In the first scene, the reader meets the English colonist and heroine, Ruth Miner, as she attempts to barter for food at the town market. The disdain of her neighbors clearly marks teenage Ruth as an outcast. In fact, she exists in a precarious balance beyond the strict rules that govern colonial American communities throughout this novel. The tension between her independence, her complicated history, and her beloved provides the reader with no shortage of suspense and drama, heartbreak and triumph.
Quickly the reader also meets the novel’s male protagonist, a French- and English-speaking sailor named Owen Townsend, second mate to his father, the captain of a swift new ship, Primrose. Intimacy punctuates their first interaction and suggests that Owen and Ruth have known each other for many years, even though their mutual backstory is shrouded in mystery. From the onset, their sibling-like relationship is noticeably tinged by a romantic tension. It is one that will drive much of the conflict in Out Front The Following Sea.
Angstman’s novel is fast-paced and filled with a diverse cast of characters who maneuver the brutal realities of seventeenth-century life. These include a band of Pequot managing to survive in the dark shadows of the forests in the years after King Phillip’s War, New England Puritans, Quakers, highway men, colonial Dutch and French, and men of the sea. In fact, Out Front the Following Sea reveals the complexity of colonial American life and the many cultures present in seventeenth-century New England.
Indeed, Out Front The Following Sea forces its reader to re-imagine whatever simple vision he may have of early colonial New England life. The novel’s synopsis claims the beginning of King William’s War in 1689 as its setting. This is a war I previously knew nothing about, but I quickly discovered it boiled down to an age-old conflict between the French and English. Ruth’s adventures end up intertwined with the upstanding English commander, Lieutenant General Samuel Whitlock, a real historical figure, fictionalized in Out Front The Following Sea. Through his character, the reader intimately witnesses the mechanism of royal control in the American colonies. This novel demonstrates the many ways the Old World rivalry made its way across the Atlantic, dividing neighbors and families on the basis of one’s mother tongue. In fact, language plays an important role in developing characters and bringing history to life throughout the novel, as Angstman weaves Pequot, French, and Dutch words into her English story.

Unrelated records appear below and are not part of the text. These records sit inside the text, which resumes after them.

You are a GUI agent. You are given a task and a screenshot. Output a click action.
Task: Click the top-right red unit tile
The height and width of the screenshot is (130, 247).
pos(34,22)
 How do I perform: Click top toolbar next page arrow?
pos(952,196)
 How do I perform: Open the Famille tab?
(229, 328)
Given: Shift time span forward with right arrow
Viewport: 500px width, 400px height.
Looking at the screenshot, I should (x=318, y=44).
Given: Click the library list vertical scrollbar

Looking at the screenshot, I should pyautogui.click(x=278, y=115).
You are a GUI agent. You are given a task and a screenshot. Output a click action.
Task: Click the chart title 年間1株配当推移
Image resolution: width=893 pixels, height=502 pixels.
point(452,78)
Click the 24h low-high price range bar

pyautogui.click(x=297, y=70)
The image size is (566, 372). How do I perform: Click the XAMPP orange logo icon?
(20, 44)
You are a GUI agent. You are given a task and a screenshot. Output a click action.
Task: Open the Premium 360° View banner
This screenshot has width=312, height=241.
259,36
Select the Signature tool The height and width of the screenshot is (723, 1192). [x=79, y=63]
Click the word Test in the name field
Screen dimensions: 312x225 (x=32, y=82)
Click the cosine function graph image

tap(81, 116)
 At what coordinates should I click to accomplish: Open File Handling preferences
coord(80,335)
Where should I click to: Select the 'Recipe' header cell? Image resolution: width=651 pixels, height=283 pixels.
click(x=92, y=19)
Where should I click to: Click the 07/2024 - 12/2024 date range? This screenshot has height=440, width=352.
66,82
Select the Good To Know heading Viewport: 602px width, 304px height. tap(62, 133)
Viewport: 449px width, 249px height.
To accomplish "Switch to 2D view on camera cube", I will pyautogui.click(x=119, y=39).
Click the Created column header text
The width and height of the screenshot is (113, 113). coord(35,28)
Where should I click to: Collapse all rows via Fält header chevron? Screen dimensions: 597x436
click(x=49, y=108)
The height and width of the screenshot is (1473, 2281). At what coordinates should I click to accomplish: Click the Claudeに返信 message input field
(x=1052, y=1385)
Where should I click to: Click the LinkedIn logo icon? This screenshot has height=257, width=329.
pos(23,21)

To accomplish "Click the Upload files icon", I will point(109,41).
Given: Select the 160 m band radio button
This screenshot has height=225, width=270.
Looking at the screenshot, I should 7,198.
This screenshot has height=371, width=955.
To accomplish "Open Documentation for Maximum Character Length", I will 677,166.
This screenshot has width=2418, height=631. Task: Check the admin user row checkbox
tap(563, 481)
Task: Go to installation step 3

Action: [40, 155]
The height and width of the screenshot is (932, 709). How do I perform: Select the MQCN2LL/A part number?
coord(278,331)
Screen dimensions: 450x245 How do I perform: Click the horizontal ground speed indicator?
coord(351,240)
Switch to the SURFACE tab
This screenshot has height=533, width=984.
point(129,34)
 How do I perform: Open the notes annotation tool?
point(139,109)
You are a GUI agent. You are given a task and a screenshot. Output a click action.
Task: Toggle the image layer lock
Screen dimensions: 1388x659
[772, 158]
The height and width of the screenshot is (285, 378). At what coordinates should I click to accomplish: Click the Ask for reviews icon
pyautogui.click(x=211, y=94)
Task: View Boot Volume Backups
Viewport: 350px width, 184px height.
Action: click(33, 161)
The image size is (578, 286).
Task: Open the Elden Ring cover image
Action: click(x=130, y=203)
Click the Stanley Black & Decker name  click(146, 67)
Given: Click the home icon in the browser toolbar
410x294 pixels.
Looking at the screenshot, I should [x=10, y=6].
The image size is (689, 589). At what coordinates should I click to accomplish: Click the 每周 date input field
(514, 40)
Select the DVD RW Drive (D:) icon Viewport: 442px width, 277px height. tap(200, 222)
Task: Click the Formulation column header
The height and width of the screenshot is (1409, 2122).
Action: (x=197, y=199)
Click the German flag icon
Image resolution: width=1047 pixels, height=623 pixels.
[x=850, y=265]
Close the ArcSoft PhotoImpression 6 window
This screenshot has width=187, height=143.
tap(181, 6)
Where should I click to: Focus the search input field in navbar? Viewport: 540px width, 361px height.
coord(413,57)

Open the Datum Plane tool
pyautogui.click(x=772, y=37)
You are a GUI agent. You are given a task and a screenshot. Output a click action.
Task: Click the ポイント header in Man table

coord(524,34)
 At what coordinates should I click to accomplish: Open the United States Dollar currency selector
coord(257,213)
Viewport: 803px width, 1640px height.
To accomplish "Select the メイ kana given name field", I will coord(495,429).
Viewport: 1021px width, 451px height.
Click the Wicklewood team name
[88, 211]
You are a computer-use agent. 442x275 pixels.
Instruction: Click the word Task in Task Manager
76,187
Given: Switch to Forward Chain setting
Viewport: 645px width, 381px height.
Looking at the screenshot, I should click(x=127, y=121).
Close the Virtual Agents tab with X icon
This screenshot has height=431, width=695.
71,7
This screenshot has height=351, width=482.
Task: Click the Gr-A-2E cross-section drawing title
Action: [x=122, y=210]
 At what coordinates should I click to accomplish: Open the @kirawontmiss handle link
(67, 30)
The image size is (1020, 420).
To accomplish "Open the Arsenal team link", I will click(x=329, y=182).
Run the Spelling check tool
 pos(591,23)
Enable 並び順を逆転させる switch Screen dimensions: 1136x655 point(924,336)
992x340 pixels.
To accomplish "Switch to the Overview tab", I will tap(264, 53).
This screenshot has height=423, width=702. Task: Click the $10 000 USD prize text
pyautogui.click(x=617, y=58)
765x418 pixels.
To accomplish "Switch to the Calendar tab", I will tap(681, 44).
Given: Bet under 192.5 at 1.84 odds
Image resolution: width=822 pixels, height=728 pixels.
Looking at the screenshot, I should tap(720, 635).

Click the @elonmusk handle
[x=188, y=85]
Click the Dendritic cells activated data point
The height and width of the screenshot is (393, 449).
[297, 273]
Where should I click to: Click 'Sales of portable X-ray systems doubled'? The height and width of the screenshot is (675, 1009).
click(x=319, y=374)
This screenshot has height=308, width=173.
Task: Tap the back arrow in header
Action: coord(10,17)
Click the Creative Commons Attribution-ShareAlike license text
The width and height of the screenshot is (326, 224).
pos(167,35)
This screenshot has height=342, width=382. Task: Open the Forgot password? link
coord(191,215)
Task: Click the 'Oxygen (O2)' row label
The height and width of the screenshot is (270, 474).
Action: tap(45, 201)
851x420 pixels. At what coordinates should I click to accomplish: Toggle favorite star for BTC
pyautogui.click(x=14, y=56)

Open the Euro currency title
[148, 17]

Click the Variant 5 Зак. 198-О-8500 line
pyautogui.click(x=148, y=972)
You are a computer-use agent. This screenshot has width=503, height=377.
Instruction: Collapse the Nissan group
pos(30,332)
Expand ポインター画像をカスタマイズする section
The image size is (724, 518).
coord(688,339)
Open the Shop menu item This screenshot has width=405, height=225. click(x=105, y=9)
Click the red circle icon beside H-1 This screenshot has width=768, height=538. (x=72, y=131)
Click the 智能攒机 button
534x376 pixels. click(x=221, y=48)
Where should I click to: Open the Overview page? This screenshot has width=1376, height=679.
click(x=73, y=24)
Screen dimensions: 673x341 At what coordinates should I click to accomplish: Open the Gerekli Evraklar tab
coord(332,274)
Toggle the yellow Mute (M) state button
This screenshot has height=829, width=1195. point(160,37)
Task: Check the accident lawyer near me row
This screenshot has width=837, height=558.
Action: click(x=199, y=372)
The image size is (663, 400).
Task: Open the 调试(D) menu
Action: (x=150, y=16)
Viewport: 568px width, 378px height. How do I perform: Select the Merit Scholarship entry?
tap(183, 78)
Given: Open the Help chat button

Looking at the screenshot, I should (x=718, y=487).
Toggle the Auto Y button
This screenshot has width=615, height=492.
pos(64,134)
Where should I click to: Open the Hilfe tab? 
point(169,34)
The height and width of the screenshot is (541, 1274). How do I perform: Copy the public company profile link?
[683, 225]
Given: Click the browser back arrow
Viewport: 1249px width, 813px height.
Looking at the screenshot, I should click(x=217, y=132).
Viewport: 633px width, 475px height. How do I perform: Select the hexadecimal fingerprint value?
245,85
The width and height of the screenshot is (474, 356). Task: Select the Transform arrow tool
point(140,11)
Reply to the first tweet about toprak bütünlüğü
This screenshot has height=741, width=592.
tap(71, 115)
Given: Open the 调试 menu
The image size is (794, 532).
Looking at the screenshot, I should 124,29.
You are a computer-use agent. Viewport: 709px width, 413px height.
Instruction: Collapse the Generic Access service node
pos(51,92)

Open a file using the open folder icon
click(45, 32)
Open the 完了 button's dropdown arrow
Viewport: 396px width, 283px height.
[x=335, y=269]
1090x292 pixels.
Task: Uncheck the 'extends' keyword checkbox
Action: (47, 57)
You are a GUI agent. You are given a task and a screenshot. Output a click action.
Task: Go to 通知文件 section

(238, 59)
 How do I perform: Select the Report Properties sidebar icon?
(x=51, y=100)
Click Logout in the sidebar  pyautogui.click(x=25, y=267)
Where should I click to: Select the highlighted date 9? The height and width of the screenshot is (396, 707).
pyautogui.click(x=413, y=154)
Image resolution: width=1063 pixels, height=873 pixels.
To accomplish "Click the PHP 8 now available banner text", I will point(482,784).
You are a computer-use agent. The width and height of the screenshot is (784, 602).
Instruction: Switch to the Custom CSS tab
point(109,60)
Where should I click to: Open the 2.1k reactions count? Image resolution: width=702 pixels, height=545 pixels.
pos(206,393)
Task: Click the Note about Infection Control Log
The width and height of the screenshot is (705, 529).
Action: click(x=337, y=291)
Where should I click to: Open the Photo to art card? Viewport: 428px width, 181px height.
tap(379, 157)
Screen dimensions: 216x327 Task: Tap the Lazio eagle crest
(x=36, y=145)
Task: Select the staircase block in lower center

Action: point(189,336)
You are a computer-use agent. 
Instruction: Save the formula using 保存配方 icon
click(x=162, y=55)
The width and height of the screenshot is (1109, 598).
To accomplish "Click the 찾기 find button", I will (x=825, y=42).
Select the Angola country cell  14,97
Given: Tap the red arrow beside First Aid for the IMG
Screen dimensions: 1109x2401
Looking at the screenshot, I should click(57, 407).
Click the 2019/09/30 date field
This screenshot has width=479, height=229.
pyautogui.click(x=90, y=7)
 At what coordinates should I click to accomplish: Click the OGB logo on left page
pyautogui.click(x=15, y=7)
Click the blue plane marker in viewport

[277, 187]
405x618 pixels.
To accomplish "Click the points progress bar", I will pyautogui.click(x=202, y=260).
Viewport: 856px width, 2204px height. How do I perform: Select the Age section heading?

The complexity of this historical period in no ways minimizes its brutality. Out Front The Following Sea includes some graphic moments of death and suffering as the reader experiences such things as the harshness of surgery without anesthesia, town meetings that demand justice by way of witnessing another’s suffering, and the wildly limited options available to independently-minded women. Perhaps it comes as no surprise that love, loyalty, and friendship overcome many of the barriers that King and Crown might wish to enforce. But the path Ruth takes is treacherous and includes plenty of nail-biting moments even up to the novel’s final pages.
This may not be a gentle read, but it is a wildly engaging one. Angstman transports her reader to the American colonies in the late seventeenth century, which she firmly roots in meticulous historical research and linguistic care. The love story and suspense, more than the historical geopolitics, at the heart of Out Front The Following Sea had me frantically reading to the end.
Bibliography:
Angstman, Leah. Out Front the Following Sea. Regal House Publishing: 2022.
A Few Great Passages:
“My father told me tales, but mostly: books. I only ever saw the world through questions. It exists in my mind, on pages of someone else’s stories, the places where the sea can reach, this Motherland of England we fight for, yet have never seen. We should only fight for land we know—” (107).
“We all have brands—some show; some don’t. But we all wear them. It is not ours to judge these transgressions of others while we wear our own” (210).
“What’s a woman’s purpose, son, but to encourage the wicked ways of another woman against all of man’s laws and conventions?” (281).